Task to complete: Your output should be the listing itself, repeated exactly.

━━ Input data

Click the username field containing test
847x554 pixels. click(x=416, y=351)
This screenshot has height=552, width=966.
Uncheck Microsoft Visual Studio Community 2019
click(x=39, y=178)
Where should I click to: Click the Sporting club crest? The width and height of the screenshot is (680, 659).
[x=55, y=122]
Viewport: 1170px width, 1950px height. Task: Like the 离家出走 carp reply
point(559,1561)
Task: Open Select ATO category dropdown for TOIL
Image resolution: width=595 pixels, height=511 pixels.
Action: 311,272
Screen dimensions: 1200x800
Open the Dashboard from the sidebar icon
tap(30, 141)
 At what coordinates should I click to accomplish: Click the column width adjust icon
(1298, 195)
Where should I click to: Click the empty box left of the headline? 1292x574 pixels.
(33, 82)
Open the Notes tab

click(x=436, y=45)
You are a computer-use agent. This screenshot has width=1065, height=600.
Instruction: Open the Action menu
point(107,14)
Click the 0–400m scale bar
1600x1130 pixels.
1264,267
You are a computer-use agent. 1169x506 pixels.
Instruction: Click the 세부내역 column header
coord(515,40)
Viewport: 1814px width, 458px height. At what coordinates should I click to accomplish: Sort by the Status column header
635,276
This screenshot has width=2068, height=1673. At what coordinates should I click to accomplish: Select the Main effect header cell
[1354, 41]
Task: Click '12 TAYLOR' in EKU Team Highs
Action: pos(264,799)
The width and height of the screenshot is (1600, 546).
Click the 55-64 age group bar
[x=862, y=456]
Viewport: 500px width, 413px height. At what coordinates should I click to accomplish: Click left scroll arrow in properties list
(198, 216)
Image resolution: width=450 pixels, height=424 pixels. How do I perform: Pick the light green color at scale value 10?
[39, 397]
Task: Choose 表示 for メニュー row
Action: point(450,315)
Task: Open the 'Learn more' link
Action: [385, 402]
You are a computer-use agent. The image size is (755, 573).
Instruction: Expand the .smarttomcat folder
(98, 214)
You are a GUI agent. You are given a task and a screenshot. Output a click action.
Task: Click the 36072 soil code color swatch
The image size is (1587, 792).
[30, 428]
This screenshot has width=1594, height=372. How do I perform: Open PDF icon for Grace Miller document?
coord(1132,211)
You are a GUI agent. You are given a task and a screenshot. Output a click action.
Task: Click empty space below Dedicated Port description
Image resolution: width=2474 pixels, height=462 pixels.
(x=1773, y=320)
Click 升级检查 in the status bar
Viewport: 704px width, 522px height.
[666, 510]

━━━━

Reply to the task:
Click the username field containing test
847x554 pixels. click(x=416, y=351)
This screenshot has height=552, width=966.
Uncheck Microsoft Visual Studio Community 2019
click(x=39, y=178)
Where should I click to: Click the Sporting club crest? The width and height of the screenshot is (680, 659).
[x=55, y=122]
Viewport: 1170px width, 1950px height. Task: Like the 离家出走 carp reply
point(559,1561)
Task: Open Select ATO category dropdown for TOIL
Image resolution: width=595 pixels, height=511 pixels.
Action: 311,272
Screen dimensions: 1200x800
Open the Dashboard from the sidebar icon
tap(30, 141)
 At what coordinates should I click to accomplish: Click the column width adjust icon
(1298, 195)
Where should I click to: Click the empty box left of the headline? 1292x574 pixels.
(33, 82)
Open the Notes tab

click(x=436, y=45)
You are a computer-use agent. This screenshot has width=1065, height=600.
Instruction: Open the Action menu
point(107,14)
Click the 0–400m scale bar
1600x1130 pixels.
1264,267
You are a computer-use agent. 1169x506 pixels.
Instruction: Click the 세부내역 column header
coord(515,40)
Viewport: 1814px width, 458px height. At what coordinates should I click to accomplish: Sort by the Status column header
635,276
This screenshot has width=2068, height=1673. At what coordinates should I click to accomplish: Select the Main effect header cell
[1354, 41]
Task: Click '12 TAYLOR' in EKU Team Highs
Action: pos(264,799)
The width and height of the screenshot is (1600, 546).
Click the 55-64 age group bar
[x=862, y=456]
Viewport: 500px width, 413px height. At what coordinates should I click to accomplish: Click left scroll arrow in properties list
(198, 216)
Image resolution: width=450 pixels, height=424 pixels. How do I perform: Pick the light green color at scale value 10?
[39, 397]
Task: Choose 表示 for メニュー row
Action: point(450,315)
Task: Open the 'Learn more' link
Action: [385, 402]
You are a computer-use agent. The image size is (755, 573).
Instruction: Expand the .smarttomcat folder
(98, 214)
You are a GUI agent. You are given a task and a screenshot. Output a click action.
Task: Click the 36072 soil code color swatch
The image size is (1587, 792).
[30, 428]
This screenshot has width=1594, height=372. How do I perform: Open PDF icon for Grace Miller document?
coord(1132,211)
You are a GUI agent. You are given a task and a screenshot. Output a click action.
Task: Click empty space below Dedicated Port description
Image resolution: width=2474 pixels, height=462 pixels.
(x=1773, y=320)
Click 升级检查 in the status bar
Viewport: 704px width, 522px height.
[666, 510]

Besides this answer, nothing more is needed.